- **Objective**: Return, unchanged, every line of the rows below that contains the word "particular".

- **Data rows**:
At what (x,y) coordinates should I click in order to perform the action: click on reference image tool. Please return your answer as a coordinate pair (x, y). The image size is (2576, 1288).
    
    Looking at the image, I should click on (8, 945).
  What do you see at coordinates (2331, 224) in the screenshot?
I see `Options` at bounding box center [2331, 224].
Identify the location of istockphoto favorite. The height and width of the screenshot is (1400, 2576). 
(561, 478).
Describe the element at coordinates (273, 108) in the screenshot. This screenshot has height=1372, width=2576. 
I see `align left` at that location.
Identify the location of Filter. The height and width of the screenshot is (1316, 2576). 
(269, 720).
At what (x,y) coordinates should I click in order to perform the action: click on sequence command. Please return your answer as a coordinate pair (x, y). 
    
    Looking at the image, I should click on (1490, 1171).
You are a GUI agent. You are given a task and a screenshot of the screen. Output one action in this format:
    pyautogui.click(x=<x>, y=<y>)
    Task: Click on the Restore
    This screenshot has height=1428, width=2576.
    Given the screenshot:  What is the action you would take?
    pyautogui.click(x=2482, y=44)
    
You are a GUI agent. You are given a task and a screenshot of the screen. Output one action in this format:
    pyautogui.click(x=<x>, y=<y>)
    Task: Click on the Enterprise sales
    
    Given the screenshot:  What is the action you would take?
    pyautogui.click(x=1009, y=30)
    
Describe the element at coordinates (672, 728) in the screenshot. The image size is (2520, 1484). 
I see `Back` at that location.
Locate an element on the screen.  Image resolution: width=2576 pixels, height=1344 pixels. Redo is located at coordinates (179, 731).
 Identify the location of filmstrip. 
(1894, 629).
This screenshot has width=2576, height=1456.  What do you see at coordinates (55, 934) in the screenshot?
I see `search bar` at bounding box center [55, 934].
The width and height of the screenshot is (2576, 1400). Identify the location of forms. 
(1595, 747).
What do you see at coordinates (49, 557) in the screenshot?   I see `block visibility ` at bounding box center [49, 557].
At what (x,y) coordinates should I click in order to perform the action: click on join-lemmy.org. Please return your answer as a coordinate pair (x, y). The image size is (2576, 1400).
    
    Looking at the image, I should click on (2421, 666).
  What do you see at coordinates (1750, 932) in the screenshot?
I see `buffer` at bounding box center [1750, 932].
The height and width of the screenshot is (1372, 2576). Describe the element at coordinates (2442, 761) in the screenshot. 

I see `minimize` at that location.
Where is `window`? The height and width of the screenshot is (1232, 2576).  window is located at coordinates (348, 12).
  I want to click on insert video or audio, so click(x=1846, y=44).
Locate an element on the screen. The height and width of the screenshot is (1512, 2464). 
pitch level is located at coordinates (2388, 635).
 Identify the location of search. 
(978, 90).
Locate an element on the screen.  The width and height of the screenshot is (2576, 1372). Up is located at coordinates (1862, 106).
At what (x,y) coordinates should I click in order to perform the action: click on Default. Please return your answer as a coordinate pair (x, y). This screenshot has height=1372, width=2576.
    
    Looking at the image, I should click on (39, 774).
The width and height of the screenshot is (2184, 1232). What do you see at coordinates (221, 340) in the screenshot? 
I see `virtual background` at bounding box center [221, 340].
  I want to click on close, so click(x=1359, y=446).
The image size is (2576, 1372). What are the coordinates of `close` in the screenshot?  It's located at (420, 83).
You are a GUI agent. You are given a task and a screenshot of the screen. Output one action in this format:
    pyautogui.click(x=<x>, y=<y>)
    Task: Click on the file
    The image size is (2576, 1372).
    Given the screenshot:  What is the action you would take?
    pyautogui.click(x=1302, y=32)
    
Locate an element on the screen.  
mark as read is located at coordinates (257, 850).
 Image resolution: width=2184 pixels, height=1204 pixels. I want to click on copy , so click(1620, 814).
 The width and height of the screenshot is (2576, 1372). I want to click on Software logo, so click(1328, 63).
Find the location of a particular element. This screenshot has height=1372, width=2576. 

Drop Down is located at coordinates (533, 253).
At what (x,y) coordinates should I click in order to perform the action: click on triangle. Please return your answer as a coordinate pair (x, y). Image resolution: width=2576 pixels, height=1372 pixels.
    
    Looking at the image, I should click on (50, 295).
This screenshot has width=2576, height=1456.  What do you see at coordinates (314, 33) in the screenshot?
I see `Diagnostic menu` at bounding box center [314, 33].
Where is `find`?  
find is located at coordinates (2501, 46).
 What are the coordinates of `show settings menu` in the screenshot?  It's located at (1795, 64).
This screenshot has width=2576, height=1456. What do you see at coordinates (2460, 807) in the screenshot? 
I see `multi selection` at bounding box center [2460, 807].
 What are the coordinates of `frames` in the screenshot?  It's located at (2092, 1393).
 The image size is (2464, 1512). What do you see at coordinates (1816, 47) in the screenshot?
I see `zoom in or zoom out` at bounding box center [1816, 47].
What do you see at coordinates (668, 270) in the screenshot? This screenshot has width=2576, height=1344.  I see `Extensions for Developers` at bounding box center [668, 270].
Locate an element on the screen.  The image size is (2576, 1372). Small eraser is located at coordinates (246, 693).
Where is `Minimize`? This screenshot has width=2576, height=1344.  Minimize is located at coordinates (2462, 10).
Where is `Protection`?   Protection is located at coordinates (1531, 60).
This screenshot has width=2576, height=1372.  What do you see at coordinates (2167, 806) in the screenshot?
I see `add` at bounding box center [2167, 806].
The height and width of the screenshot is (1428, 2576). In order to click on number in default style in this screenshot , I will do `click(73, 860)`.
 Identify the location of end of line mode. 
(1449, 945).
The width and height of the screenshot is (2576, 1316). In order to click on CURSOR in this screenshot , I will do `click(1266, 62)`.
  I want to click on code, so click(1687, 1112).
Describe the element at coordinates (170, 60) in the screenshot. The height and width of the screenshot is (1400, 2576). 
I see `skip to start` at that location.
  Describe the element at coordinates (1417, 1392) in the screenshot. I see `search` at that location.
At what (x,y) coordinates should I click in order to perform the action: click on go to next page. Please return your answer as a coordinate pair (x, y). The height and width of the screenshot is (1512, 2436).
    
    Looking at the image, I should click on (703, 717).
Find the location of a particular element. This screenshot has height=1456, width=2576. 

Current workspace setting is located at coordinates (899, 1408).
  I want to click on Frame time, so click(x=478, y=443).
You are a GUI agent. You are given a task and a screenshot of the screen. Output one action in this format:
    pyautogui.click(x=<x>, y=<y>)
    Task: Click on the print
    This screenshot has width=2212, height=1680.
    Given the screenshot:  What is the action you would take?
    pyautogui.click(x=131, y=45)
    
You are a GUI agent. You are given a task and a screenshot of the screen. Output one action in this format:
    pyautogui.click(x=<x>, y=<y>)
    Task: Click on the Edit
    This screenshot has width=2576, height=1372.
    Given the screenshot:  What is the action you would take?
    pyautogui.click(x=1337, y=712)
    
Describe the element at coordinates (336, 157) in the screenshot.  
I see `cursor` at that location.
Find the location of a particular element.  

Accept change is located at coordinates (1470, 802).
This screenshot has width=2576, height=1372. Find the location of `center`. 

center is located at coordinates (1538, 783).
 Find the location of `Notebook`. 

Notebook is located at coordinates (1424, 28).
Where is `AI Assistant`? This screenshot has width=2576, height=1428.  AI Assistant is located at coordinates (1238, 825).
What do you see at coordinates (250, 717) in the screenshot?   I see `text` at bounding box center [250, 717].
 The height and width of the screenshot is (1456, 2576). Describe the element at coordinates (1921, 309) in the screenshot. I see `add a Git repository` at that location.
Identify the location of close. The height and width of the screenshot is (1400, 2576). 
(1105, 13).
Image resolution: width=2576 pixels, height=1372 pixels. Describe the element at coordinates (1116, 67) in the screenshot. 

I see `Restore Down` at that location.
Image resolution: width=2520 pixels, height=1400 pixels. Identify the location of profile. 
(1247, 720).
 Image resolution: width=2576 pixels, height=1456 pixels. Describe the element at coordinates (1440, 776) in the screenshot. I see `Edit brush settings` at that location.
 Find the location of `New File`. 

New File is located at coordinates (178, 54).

- **The answer**:
Find the location of a particular element. This screenshot has height=1372, width=2576. 
Find the location of a particular element. This screenshot has height=1456, width=2576. 
Find the location of a particular element.  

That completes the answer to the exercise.